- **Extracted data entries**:
-- Opening Marker --

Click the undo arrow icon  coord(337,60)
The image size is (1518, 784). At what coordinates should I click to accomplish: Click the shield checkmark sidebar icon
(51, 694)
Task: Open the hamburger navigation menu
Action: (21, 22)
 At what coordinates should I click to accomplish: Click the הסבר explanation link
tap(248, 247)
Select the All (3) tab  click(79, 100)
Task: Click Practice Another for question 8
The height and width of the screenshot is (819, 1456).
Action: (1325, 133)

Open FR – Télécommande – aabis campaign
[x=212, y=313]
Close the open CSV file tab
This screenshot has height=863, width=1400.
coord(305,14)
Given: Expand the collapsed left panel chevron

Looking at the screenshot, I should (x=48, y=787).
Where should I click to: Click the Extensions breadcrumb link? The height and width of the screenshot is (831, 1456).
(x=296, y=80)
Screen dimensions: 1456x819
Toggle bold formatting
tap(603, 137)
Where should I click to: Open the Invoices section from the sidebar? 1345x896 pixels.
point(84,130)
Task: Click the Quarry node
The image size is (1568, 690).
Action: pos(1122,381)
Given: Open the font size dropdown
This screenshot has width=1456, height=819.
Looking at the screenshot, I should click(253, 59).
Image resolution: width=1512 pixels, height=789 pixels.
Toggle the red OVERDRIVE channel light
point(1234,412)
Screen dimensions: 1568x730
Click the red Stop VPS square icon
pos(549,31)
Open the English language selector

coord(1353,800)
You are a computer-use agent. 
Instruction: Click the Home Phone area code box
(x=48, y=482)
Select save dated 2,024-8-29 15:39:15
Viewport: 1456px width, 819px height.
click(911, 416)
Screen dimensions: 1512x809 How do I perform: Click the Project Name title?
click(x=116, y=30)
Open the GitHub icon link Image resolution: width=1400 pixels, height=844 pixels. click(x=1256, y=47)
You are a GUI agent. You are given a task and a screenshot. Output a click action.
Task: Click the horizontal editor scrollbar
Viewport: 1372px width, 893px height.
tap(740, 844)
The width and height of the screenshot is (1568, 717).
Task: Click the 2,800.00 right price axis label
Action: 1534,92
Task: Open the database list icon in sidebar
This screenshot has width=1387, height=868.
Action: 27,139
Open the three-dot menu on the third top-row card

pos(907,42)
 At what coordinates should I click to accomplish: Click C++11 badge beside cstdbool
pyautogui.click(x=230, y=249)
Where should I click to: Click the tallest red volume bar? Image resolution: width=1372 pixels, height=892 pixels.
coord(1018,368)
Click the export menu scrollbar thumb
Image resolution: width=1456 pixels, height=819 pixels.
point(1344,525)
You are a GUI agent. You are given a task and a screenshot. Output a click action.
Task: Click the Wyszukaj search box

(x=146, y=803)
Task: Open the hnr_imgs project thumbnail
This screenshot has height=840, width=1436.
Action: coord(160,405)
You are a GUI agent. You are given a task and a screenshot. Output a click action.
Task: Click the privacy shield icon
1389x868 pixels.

-- Closing Marker --

- **REQUIRED WORK**:
Copy out only the lines of the records above from the one with "Select the All" through the one with "Given: Open the font size dropdown", exactly as they stand, both included.

- **YOUR RESPONSE**:
Select the All (3) tab  click(79, 100)
Task: Click Practice Another for question 8
The height and width of the screenshot is (819, 1456).
Action: (1325, 133)

Open FR – Télécommande – aabis campaign
[x=212, y=313]
Close the open CSV file tab
This screenshot has height=863, width=1400.
coord(305,14)
Given: Expand the collapsed left panel chevron

Looking at the screenshot, I should (x=48, y=787).
Where should I click to: Click the Extensions breadcrumb link? The height and width of the screenshot is (831, 1456).
(x=296, y=80)
Screen dimensions: 1456x819
Toggle bold formatting
tap(603, 137)
Where should I click to: Open the Invoices section from the sidebar? 1345x896 pixels.
point(84,130)
Task: Click the Quarry node
The image size is (1568, 690).
Action: pos(1122,381)
Given: Open the font size dropdown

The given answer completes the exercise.